Only lines containing the string "legend" belong in the answer; copy all of them from the entries.

*DATA EXTRACTS*.
####################
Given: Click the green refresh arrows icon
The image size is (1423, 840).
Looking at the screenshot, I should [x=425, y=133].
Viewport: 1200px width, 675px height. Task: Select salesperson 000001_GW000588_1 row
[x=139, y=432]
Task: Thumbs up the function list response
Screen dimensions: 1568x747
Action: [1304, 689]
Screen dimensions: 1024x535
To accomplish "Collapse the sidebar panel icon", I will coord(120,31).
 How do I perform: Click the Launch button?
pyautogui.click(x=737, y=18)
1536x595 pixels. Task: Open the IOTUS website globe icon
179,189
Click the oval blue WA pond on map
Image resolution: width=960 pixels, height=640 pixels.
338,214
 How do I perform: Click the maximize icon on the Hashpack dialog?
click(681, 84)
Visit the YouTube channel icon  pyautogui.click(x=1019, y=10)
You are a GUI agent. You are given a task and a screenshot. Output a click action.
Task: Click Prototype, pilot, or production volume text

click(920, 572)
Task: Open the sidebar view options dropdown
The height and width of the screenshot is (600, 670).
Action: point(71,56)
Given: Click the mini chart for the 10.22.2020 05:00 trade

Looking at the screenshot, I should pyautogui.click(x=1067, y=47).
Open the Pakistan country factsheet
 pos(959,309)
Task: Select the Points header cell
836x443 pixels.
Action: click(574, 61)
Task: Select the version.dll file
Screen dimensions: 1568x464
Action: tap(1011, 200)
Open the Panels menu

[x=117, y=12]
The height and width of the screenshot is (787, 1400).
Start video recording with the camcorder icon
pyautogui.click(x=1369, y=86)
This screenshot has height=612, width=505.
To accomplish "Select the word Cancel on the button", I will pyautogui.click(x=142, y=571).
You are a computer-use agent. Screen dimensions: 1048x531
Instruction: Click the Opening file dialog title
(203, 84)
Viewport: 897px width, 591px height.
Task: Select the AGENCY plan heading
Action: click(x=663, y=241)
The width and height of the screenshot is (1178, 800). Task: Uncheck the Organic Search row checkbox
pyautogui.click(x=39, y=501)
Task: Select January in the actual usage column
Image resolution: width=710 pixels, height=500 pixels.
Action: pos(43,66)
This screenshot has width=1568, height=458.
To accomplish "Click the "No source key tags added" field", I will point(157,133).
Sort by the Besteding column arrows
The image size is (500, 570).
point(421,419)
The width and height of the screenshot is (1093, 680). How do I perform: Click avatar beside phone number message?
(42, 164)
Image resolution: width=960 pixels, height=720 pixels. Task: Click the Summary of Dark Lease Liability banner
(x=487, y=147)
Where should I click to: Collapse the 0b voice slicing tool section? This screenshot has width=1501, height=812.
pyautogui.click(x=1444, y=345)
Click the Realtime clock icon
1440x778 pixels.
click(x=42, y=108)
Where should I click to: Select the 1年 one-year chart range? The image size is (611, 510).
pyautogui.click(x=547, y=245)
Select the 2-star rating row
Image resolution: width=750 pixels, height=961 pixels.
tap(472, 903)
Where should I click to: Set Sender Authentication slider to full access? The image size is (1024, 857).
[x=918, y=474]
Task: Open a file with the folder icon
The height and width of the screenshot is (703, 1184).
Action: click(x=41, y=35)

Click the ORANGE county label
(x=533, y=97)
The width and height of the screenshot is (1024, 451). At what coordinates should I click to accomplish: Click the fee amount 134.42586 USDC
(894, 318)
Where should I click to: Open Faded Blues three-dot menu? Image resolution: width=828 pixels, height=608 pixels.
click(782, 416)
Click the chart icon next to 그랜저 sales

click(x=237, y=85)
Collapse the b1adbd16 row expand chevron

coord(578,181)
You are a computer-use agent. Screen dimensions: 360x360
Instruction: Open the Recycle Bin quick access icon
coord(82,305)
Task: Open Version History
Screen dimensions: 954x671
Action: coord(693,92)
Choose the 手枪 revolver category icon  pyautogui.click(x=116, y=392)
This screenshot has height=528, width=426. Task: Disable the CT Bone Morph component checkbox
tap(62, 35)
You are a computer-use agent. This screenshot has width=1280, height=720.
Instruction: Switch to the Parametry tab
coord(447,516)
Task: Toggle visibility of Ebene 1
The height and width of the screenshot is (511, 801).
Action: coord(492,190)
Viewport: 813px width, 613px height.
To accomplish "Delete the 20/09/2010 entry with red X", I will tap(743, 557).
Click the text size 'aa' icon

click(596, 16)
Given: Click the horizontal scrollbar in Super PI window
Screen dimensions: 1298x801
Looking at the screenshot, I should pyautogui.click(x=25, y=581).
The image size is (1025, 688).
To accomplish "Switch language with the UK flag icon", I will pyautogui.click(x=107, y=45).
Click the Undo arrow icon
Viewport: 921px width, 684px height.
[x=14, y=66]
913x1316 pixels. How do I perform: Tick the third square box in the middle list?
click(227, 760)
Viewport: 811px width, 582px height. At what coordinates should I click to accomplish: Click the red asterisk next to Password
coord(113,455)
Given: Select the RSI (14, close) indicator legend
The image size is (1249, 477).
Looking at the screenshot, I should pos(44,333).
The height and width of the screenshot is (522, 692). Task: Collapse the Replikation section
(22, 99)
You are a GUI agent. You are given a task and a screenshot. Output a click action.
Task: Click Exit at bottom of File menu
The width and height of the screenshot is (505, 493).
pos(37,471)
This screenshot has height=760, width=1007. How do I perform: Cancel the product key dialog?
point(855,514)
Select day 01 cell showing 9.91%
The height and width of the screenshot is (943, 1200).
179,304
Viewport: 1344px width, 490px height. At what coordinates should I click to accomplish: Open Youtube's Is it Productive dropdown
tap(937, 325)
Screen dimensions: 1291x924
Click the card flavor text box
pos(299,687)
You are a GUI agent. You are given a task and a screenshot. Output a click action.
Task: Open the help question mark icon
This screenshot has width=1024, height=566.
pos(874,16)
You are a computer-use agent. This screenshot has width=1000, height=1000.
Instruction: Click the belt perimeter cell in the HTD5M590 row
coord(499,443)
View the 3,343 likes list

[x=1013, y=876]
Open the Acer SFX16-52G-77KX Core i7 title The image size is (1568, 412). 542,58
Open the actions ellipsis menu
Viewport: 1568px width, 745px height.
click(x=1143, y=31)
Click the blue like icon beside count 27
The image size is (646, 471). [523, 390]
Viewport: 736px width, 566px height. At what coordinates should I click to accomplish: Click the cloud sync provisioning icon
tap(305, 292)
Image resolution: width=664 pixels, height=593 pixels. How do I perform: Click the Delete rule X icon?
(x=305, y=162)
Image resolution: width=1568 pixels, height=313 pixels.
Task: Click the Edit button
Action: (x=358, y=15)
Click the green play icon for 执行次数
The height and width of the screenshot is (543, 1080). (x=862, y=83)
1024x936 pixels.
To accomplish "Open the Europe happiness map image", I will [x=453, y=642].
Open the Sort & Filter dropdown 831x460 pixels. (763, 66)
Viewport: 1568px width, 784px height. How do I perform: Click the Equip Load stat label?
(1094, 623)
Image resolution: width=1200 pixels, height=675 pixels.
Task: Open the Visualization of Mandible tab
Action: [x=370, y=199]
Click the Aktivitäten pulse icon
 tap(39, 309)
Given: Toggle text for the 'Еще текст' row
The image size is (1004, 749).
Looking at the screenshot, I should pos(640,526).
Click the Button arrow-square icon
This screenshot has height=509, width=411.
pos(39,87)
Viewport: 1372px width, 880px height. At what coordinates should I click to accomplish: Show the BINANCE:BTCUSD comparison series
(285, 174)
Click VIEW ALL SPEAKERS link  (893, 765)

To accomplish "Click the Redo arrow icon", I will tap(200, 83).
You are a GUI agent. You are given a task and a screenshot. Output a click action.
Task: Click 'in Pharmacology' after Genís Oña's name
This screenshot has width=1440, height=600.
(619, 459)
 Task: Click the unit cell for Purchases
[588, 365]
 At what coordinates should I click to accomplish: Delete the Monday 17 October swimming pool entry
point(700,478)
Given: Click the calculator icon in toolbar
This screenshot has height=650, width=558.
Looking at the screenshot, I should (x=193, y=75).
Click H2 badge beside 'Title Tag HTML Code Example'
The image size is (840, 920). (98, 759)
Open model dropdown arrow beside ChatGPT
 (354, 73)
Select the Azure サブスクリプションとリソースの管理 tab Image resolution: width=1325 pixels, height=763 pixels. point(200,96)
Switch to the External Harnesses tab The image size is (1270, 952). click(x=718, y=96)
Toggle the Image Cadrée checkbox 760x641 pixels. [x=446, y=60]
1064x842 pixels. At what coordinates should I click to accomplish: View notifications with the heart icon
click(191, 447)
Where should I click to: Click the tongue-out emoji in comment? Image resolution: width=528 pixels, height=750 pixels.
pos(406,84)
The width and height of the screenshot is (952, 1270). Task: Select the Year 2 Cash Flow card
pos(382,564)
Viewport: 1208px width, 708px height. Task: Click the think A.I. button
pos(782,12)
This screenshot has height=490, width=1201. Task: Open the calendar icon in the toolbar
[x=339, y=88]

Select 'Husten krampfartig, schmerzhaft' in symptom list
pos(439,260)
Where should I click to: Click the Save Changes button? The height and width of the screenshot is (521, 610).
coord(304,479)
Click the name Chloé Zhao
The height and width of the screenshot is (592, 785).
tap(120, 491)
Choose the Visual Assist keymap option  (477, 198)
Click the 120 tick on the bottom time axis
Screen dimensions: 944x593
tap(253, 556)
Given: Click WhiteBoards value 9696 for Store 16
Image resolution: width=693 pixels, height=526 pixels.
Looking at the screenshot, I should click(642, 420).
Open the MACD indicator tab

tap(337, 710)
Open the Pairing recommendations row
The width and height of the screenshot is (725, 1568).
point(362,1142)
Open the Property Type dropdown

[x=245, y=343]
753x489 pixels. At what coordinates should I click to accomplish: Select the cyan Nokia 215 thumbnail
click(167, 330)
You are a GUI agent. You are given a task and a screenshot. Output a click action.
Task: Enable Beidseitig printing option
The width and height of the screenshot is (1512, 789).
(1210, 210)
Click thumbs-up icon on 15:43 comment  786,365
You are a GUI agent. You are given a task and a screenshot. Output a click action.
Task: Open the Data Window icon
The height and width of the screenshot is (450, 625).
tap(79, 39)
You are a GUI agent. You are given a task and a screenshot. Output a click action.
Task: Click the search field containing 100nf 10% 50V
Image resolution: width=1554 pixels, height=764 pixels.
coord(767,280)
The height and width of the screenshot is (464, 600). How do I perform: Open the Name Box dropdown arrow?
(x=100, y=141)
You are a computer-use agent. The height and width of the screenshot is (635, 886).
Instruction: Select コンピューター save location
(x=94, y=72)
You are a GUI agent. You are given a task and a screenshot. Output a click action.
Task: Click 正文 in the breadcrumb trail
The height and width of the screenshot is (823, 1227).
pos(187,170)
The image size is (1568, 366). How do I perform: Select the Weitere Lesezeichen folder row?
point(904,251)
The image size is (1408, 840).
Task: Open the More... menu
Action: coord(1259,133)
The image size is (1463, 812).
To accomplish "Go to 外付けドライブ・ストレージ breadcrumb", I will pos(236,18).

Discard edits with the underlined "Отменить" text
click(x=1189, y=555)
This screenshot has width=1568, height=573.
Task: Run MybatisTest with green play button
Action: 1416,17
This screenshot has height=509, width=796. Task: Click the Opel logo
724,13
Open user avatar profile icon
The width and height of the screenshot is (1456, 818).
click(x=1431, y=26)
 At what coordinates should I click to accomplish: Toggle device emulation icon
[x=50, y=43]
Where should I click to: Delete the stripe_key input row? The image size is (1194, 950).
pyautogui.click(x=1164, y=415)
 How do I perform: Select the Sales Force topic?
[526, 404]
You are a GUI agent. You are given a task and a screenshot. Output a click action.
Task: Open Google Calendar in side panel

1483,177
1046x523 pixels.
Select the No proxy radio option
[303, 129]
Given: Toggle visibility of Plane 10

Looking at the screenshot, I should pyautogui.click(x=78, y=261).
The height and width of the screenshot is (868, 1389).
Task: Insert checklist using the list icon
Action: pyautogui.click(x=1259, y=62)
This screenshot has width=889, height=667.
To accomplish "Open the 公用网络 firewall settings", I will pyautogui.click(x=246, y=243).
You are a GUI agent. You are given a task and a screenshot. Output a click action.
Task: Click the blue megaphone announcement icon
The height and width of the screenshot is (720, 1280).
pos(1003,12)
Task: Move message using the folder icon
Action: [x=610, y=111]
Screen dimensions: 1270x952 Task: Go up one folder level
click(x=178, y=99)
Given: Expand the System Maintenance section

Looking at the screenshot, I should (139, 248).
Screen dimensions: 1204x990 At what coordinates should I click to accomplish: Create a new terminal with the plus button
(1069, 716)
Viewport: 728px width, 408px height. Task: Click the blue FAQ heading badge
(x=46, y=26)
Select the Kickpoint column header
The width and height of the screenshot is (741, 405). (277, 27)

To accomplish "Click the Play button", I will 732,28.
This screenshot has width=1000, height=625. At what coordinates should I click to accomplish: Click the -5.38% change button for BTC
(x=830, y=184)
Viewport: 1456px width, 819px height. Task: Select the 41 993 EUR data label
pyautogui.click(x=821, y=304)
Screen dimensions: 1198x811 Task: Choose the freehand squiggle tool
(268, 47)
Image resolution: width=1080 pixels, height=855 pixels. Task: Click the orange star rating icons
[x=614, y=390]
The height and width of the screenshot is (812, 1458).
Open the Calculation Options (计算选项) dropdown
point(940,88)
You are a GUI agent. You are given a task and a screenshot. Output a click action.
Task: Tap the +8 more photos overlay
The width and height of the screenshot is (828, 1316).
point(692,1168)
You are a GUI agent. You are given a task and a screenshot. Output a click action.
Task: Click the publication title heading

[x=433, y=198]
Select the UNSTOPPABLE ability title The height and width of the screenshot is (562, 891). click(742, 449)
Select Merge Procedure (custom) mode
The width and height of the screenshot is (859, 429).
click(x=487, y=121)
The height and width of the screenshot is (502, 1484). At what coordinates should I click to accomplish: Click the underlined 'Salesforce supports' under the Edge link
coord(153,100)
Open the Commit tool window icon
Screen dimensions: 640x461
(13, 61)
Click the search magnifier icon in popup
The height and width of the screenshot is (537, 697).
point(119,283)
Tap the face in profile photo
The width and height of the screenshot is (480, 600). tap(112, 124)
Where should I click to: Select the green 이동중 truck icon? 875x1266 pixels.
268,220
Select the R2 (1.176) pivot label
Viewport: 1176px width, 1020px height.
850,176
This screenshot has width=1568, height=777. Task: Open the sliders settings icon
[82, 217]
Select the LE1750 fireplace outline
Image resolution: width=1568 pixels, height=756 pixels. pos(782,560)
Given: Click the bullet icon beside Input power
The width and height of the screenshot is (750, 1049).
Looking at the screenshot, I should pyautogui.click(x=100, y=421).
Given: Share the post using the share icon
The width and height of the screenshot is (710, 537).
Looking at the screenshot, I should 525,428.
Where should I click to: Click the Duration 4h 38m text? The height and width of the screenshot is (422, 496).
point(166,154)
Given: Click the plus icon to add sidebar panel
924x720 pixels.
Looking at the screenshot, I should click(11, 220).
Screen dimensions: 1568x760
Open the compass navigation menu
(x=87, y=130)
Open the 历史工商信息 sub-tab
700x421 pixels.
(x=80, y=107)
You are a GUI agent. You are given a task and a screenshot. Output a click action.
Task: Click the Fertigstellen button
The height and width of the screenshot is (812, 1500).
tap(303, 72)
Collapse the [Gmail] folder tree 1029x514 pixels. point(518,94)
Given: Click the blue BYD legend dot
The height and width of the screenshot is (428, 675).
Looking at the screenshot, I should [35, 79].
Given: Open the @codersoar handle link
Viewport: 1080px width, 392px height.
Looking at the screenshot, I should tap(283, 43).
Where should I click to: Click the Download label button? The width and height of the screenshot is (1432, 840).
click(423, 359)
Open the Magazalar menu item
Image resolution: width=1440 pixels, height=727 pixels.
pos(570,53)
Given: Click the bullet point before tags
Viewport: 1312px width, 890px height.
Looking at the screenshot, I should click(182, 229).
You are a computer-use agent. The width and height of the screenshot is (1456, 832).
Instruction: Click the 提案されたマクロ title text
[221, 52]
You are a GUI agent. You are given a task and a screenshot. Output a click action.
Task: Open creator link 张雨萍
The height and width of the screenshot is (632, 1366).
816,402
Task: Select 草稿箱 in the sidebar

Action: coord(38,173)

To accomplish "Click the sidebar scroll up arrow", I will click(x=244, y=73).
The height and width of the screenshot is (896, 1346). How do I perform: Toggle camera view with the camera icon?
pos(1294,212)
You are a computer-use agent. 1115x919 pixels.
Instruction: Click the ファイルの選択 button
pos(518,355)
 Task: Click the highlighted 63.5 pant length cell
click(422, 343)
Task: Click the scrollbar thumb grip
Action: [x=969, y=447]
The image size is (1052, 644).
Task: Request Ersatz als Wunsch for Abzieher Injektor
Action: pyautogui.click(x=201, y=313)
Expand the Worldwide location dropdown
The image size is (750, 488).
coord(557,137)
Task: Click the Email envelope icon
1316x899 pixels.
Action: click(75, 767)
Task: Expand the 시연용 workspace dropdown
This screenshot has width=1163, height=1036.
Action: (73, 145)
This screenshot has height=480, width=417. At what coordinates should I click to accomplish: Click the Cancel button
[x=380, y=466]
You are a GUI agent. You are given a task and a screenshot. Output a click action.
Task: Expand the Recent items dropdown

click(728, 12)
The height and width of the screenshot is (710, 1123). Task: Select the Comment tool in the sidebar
####################
*RESULT OF THIS EXERCISE*.
Given: Select the RSI (14, close) indicator legend
Given: Click the blue BYD legend dot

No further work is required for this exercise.